Your answer should be the records below, repeated exactly as they stand.
- - - -
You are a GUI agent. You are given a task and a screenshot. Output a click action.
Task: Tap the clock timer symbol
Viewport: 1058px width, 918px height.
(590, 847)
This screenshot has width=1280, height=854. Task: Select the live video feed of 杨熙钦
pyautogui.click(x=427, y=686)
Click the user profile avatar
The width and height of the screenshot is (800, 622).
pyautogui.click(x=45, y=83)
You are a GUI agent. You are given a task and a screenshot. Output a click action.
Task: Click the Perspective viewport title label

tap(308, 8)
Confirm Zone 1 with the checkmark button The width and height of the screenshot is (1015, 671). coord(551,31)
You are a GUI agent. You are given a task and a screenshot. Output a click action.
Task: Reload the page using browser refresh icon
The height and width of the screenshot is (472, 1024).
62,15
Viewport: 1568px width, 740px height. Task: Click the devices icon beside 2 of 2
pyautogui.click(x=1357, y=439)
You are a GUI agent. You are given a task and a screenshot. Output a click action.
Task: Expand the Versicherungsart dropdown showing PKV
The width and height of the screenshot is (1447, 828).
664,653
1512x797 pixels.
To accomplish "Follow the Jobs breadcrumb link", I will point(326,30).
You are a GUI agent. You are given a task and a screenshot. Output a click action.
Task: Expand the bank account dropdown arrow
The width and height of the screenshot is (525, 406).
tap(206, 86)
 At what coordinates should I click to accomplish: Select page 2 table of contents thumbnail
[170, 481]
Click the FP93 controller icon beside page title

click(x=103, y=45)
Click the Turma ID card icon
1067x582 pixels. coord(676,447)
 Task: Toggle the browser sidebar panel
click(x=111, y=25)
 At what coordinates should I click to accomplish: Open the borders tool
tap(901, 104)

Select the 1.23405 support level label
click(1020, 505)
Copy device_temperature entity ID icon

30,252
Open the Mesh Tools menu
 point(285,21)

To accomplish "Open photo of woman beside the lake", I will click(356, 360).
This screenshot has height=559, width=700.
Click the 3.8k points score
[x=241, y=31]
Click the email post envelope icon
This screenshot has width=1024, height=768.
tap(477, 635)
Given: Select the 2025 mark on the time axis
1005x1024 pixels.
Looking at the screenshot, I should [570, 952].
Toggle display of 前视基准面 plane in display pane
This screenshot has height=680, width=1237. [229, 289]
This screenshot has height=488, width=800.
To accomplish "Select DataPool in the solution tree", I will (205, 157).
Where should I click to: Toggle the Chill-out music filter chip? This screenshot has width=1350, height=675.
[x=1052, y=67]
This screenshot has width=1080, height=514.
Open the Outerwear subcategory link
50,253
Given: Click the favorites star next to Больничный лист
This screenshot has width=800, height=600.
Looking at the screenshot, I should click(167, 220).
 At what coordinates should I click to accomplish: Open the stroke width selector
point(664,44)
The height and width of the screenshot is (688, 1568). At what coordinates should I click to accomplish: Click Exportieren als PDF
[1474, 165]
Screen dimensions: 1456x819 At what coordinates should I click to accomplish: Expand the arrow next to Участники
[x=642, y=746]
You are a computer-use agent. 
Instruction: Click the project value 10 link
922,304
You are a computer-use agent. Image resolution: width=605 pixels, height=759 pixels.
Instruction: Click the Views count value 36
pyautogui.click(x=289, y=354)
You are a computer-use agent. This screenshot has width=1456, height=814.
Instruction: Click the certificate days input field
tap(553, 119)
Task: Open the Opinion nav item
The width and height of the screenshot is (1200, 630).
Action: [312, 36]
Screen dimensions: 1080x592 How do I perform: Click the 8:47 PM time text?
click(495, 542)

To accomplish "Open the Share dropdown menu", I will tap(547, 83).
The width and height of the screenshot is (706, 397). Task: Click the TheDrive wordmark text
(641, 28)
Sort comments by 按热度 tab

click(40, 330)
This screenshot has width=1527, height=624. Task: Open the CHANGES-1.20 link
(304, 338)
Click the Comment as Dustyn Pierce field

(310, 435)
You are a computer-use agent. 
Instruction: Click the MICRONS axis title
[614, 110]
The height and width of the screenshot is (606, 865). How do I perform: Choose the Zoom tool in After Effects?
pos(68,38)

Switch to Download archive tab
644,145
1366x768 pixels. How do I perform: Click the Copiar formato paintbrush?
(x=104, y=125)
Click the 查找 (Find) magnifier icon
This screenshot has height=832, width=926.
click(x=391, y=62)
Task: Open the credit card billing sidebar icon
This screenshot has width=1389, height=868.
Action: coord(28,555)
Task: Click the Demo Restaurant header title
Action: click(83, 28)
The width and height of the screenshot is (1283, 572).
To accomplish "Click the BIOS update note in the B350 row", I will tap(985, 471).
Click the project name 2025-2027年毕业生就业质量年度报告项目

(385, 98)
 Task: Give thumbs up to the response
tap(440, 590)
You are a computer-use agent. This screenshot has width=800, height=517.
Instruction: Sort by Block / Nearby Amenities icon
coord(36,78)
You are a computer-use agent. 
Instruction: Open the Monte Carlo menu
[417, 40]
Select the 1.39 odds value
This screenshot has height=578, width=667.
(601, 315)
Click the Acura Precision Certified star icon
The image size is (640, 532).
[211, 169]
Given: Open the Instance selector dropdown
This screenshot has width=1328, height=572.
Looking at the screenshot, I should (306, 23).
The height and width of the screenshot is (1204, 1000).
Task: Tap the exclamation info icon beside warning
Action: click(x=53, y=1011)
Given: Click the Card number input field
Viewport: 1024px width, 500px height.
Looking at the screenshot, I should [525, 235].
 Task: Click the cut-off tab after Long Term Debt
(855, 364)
- - - -
▶ Task output
You are a GUI agent. You are given a task and a screenshot. Output a click action.
Task: Tap the clock timer symbol
Viewport: 1058px width, 918px height.
(590, 847)
This screenshot has width=1280, height=854. Task: Select the live video feed of 杨熙钦
pyautogui.click(x=427, y=686)
Click the user profile avatar
The width and height of the screenshot is (800, 622).
pyautogui.click(x=45, y=83)
You are a GUI agent. You are given a task and a screenshot. Output a click action.
Task: Click the Perspective viewport title label

tap(308, 8)
Confirm Zone 1 with the checkmark button The width and height of the screenshot is (1015, 671). coord(551,31)
You are a GUI agent. You are given a task and a screenshot. Output a click action.
Task: Reload the page using browser refresh icon
The height and width of the screenshot is (472, 1024).
62,15
Viewport: 1568px width, 740px height. Task: Click the devices icon beside 2 of 2
pyautogui.click(x=1357, y=439)
You are a GUI agent. You are given a task and a screenshot. Output a click action.
Task: Expand the Versicherungsart dropdown showing PKV
The width and height of the screenshot is (1447, 828).
664,653
1512x797 pixels.
To accomplish "Follow the Jobs breadcrumb link", I will point(326,30).
You are a GUI agent. You are given a task and a screenshot. Output a click action.
Task: Expand the bank account dropdown arrow
The width and height of the screenshot is (525, 406).
tap(206, 86)
 At what coordinates should I click to accomplish: Select page 2 table of contents thumbnail
[170, 481]
Click the FP93 controller icon beside page title

click(x=103, y=45)
Click the Turma ID card icon
1067x582 pixels. coord(676,447)
 Task: Toggle the browser sidebar panel
click(x=111, y=25)
 At what coordinates should I click to accomplish: Open the borders tool
tap(901, 104)

Select the 1.23405 support level label
click(1020, 505)
Copy device_temperature entity ID icon

30,252
Open the Mesh Tools menu
 point(285,21)

To accomplish "Open photo of woman beside the lake", I will click(356, 360).
This screenshot has height=559, width=700.
Click the 3.8k points score
[x=241, y=31]
Click the email post envelope icon
This screenshot has width=1024, height=768.
tap(477, 635)
Given: Select the 2025 mark on the time axis
1005x1024 pixels.
Looking at the screenshot, I should [570, 952].
Toggle display of 前视基准面 plane in display pane
This screenshot has height=680, width=1237. [229, 289]
This screenshot has height=488, width=800.
To accomplish "Select DataPool in the solution tree", I will (205, 157).
Where should I click to: Toggle the Chill-out music filter chip? This screenshot has width=1350, height=675.
[x=1052, y=67]
This screenshot has width=1080, height=514.
Open the Outerwear subcategory link
50,253
Given: Click the favorites star next to Больничный лист
This screenshot has width=800, height=600.
Looking at the screenshot, I should click(167, 220).
 At what coordinates should I click to accomplish: Open the stroke width selector
point(664,44)
The height and width of the screenshot is (688, 1568). At what coordinates should I click to accomplish: Click Exportieren als PDF
[1474, 165]
Screen dimensions: 1456x819 At what coordinates should I click to accomplish: Expand the arrow next to Участники
[x=642, y=746]
You are a computer-use agent. 
Instruction: Click the project value 10 link
922,304
You are a computer-use agent. Image resolution: width=605 pixels, height=759 pixels.
Instruction: Click the Views count value 36
pyautogui.click(x=289, y=354)
You are a computer-use agent. This screenshot has width=1456, height=814.
Instruction: Click the certificate days input field
tap(553, 119)
Task: Open the Opinion nav item
The width and height of the screenshot is (1200, 630).
Action: [312, 36]
Screen dimensions: 1080x592 How do I perform: Click the 8:47 PM time text?
click(495, 542)

To accomplish "Open the Share dropdown menu", I will tap(547, 83).
The width and height of the screenshot is (706, 397). Task: Click the TheDrive wordmark text
(641, 28)
Sort comments by 按热度 tab

click(40, 330)
This screenshot has width=1527, height=624. Task: Open the CHANGES-1.20 link
(304, 338)
Click the Comment as Dustyn Pierce field

(310, 435)
You are a computer-use agent. 
Instruction: Click the MICRONS axis title
[614, 110]
The height and width of the screenshot is (606, 865). How do I perform: Choose the Zoom tool in After Effects?
pos(68,38)

Switch to Download archive tab
644,145
1366x768 pixels. How do I perform: Click the Copiar formato paintbrush?
(x=104, y=125)
Click the 查找 (Find) magnifier icon
This screenshot has height=832, width=926.
click(x=391, y=62)
Task: Open the credit card billing sidebar icon
This screenshot has width=1389, height=868.
Action: coord(28,555)
Task: Click the Demo Restaurant header title
Action: click(83, 28)
The width and height of the screenshot is (1283, 572).
To accomplish "Click the BIOS update note in the B350 row", I will tap(985, 471).
Click the project name 2025-2027年毕业生就业质量年度报告项目

(385, 98)
 Task: Give thumbs up to the response
tap(440, 590)
You are a computer-use agent. This screenshot has width=800, height=517.
Instruction: Sort by Block / Nearby Amenities icon
coord(36,78)
You are a computer-use agent. 
Instruction: Open the Monte Carlo menu
[417, 40]
Select the 1.39 odds value
This screenshot has height=578, width=667.
(601, 315)
Click the Acura Precision Certified star icon
The image size is (640, 532).
[211, 169]
Given: Open the Instance selector dropdown
This screenshot has width=1328, height=572.
Looking at the screenshot, I should (306, 23).
The height and width of the screenshot is (1204, 1000).
Task: Tap the exclamation info icon beside warning
Action: click(x=53, y=1011)
Given: Click the Card number input field
Viewport: 1024px width, 500px height.
Looking at the screenshot, I should [525, 235].
 Task: Click the cut-off tab after Long Term Debt
(855, 364)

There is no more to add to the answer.